Moreover, contingency plans were vague, missing timelines or cost estimates. When infrastructure delays materialized, the temporary solution was improvised after the fact—leading to even more cost overruns and scheduling pressures. The project lacked an integrated master schedule, had poorly coordinated plans, and faced serious staffing shortages—only 30% of key permanent positions had been filled by fall 2024 (14 out of 47, with a total of 246 positions to be eventually implemented).
Part V: What the Deal Really Covers (and What It Doesn’t)
Even after the $27.7 billion estimate, the government has admitted the CF-35A cannot reach full operational capability without another $5.5 billion. Why? Because the original scope excluded essential elements like:
- Upgraded power grids
- IT and cyber-resilient systems
- Aircraft storage (hangarettes)
- Weapons and parts depots
- Operations support in Canada’s North
These items were folded into a new $7 billion project under NORAD modernization—but 20 of its 33 components are essential just to make the F-35s usable at Cold Lake and Bagotville.
Part VI: Sovereignty at Stake — Are We Truly in Control?
Canada joined the Joint Strike Fighter program in 1997 and has contributed over $1 billion in partnership funds. Despite this, Canada is the last member of the consortium to commit to buying the jet.
Among the rising questions about sovereignty is the software that will be used on the F-35 fighters. Since the U.S.-Canada partnership is boiling, professionals have called for a review of the contract, fearing that the U.S. can insert a “kill switch” to disable or restrict the use of the fighters.
It’s a valid concern, since similar situations have occurred. To cite just two:
- France & the Exocet Missiles during the Falklands War (1982)
- Iraq, during the 2003 invasion, where U.S.-supplied systems were reportedly deactivated
Canada must consider whether it controls its own defense systems or rents them under conditional terms.
Part VII: Could Canada Have Built Its Own Jet?
Canada has high-tech aerospace firms: Bombardier (civilian), Magellan Aerospace (components), and CAE (simulation and training). A domestic fighter program would be ambitious and expensive—but not impossible. Sweden’s Gripen, South Korea’s KF-21, and Turkey’s KAAN fighter demonstrate that mid-sized nations can develop indigenous fighters.
Why wasn’t this considered more seriously? Canada spent decades deferring decisions while its CF-18 fleet aged into obsolescence. Now, it pays a premium for imported jets—with software it doesn’t control and infrastructure it hasn’t built.
Conclusion: A Strategic Failure or an Avoidable Crisis?
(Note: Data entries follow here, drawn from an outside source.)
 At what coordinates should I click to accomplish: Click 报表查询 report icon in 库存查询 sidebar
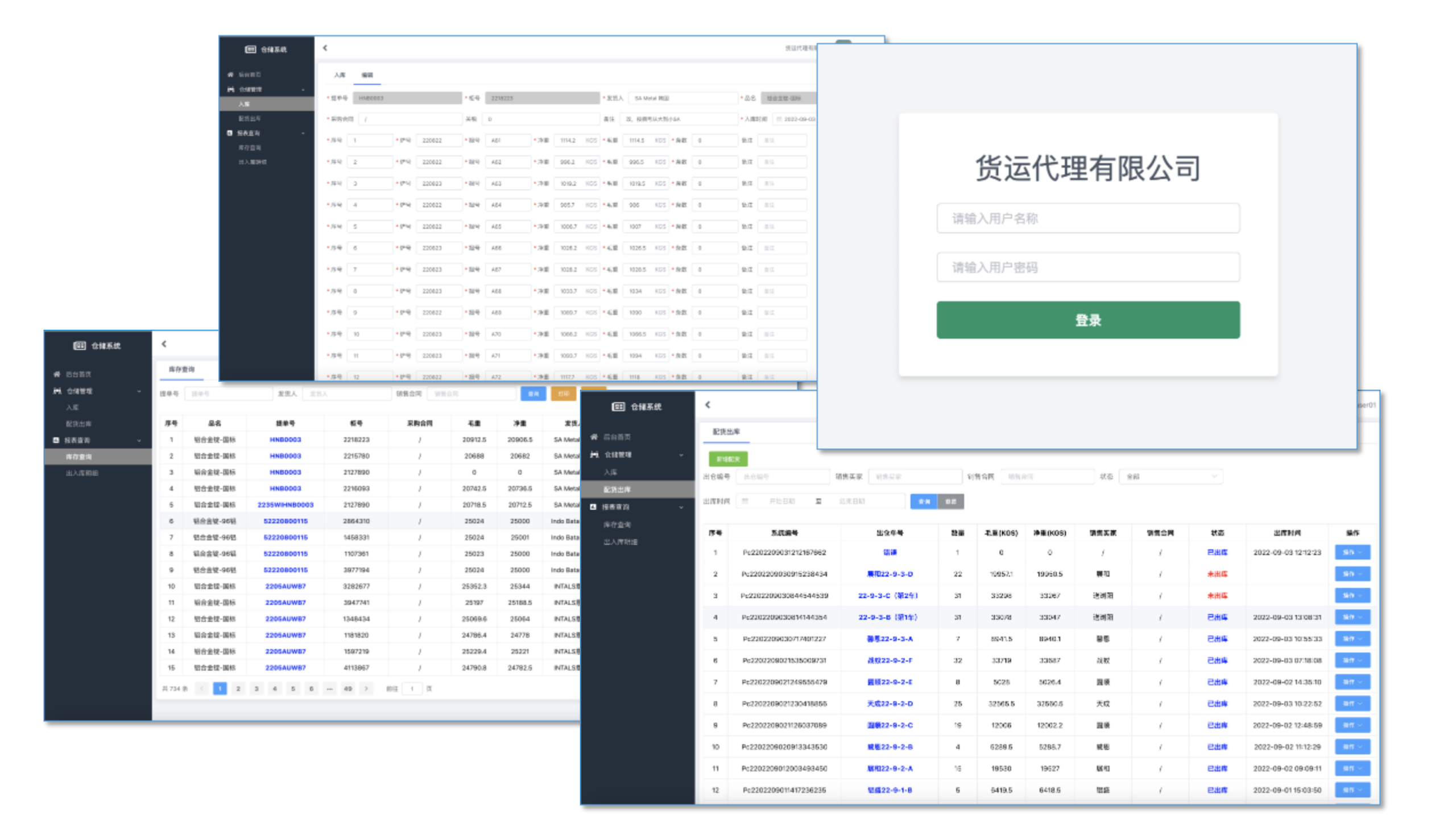click(x=56, y=440)
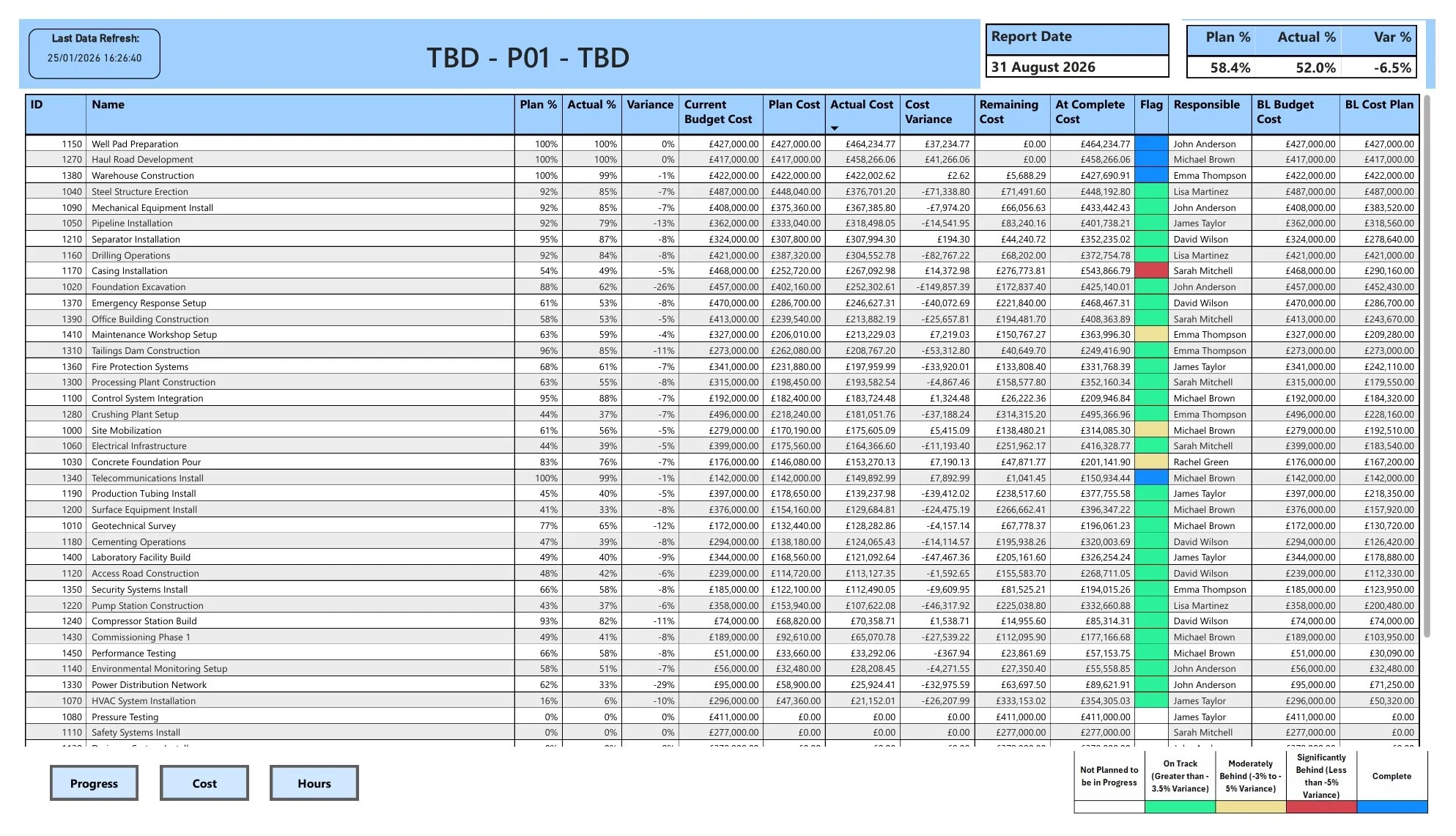Sort rows by the Cost Variance column
1456x836 pixels.
coord(929,110)
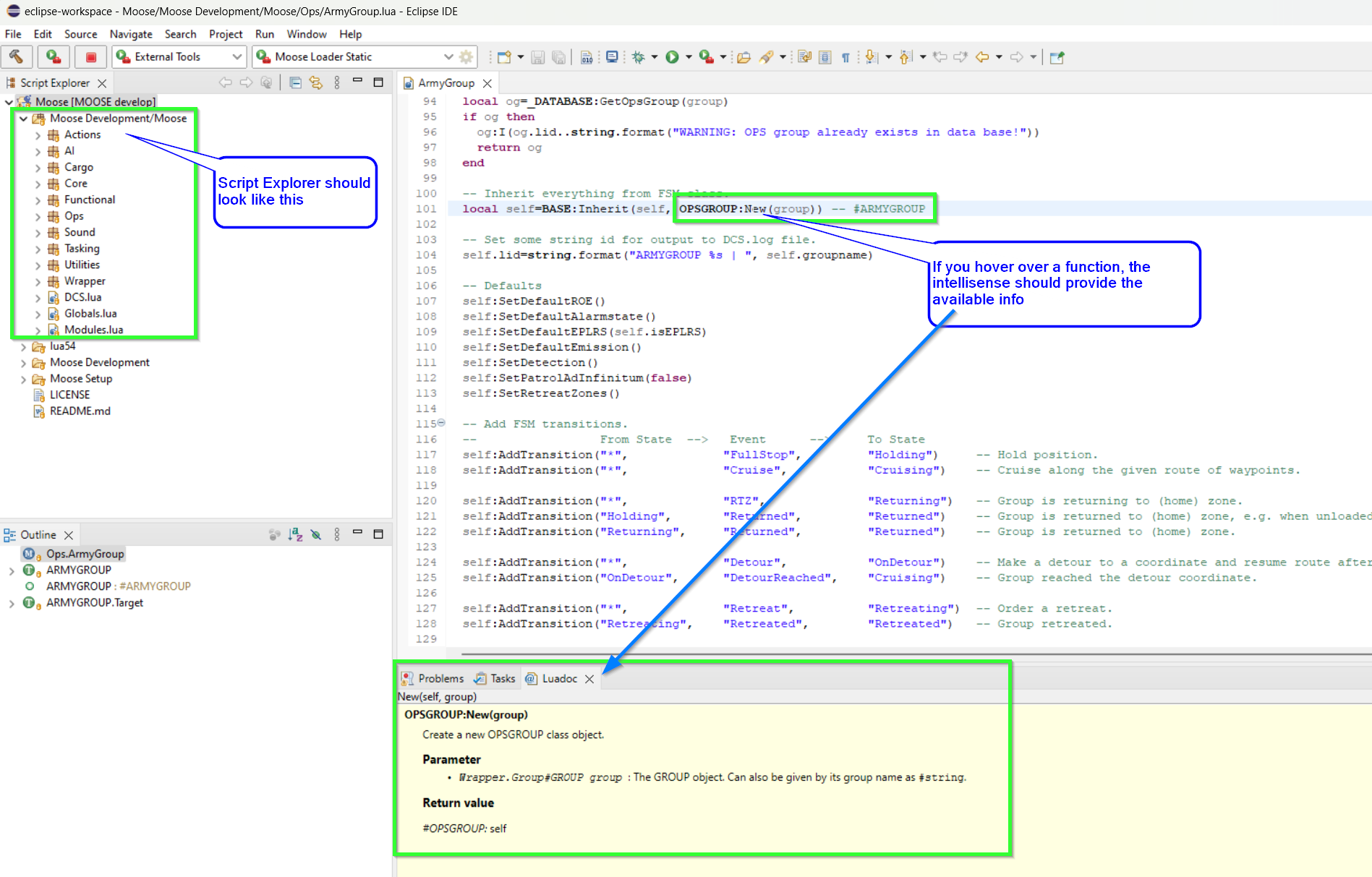Expand the Actions folder in Script Explorer
Viewport: 1372px width, 877px height.
click(38, 134)
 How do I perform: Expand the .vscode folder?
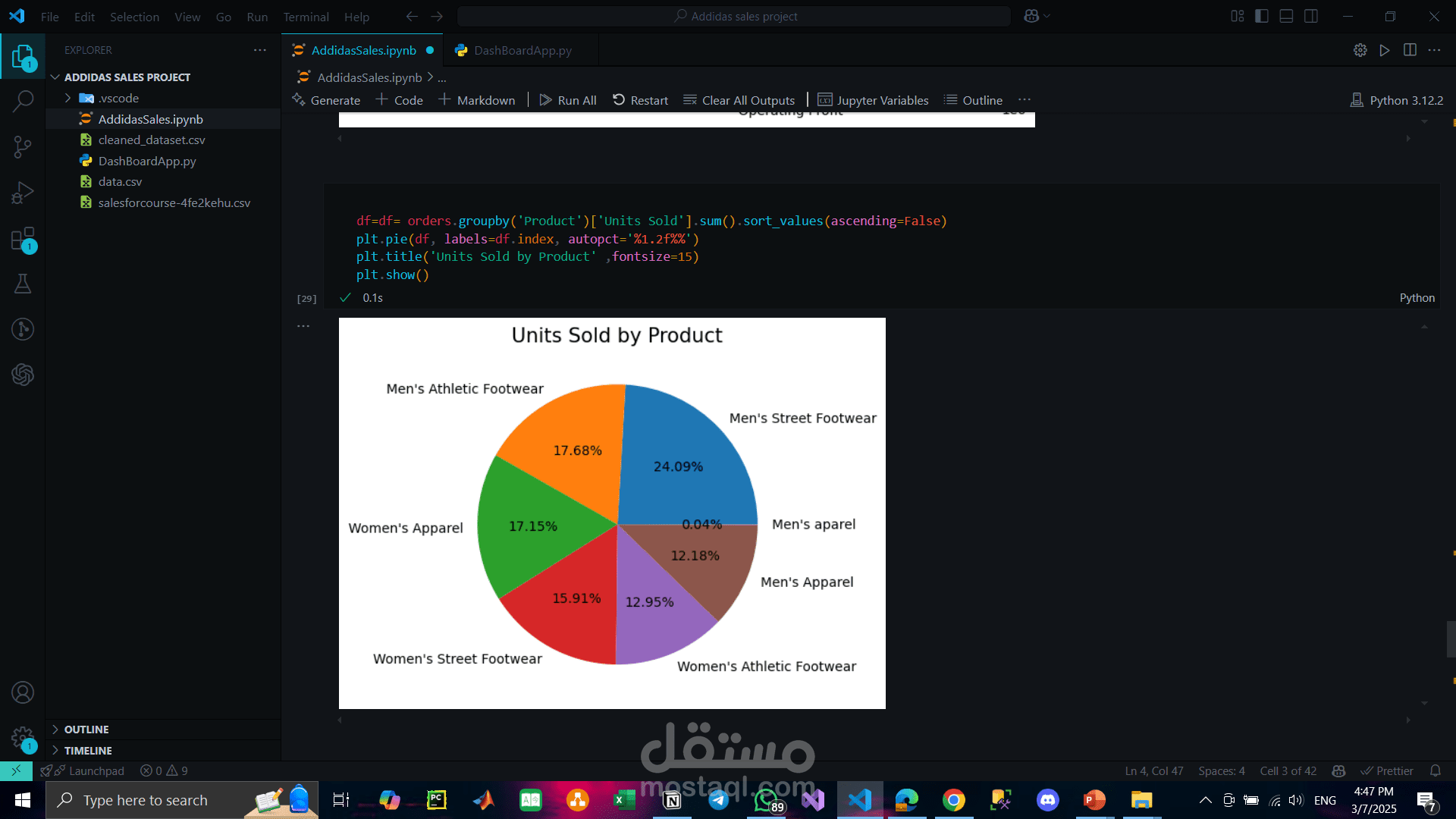coord(118,98)
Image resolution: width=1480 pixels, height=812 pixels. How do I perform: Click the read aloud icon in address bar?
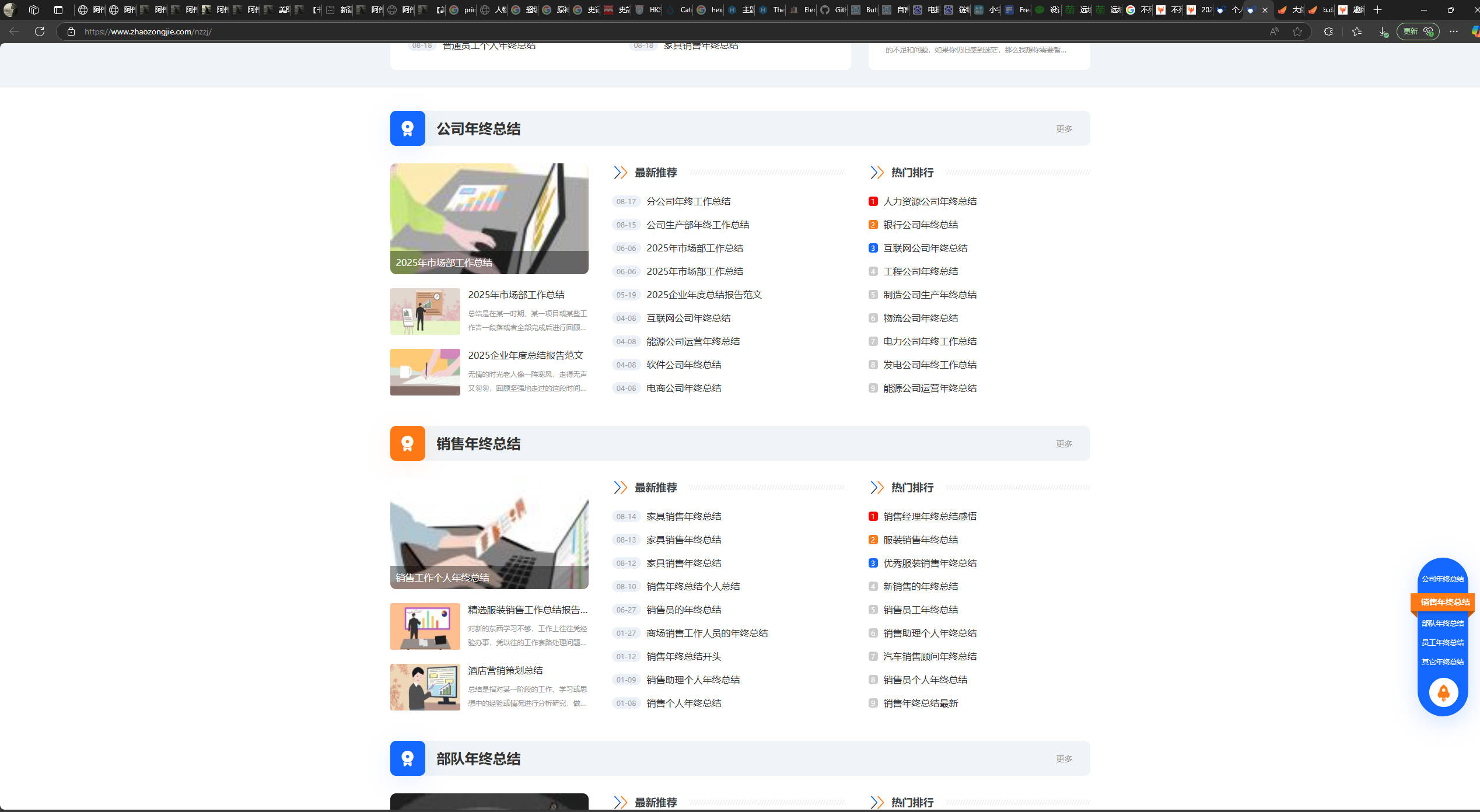pos(1274,32)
The F-35A fighter jet deal was meant to modernize Canada’s defense and fulfill NORAD and NATO obligations. Instead, it reveals a deeper problem: a national defense strategy shaped by foreign dependency, poor planning, and misaligned priorities.
The aircraft are years away. The bases aren’t ready. The pilots aren’t trained. The costs keep rising. And Ottawa’s risk plans remain reactive. In the absence of bold leadership and fiscal accountability, Canadians are being handed a multi-billion-dollar aircraft program that risks being underperforming, underprepared, and over budget.
Canada must learn from this failure. Sovereignty begins with capability—and that must include industrial independence, secure infrastructure, and strategic foresight.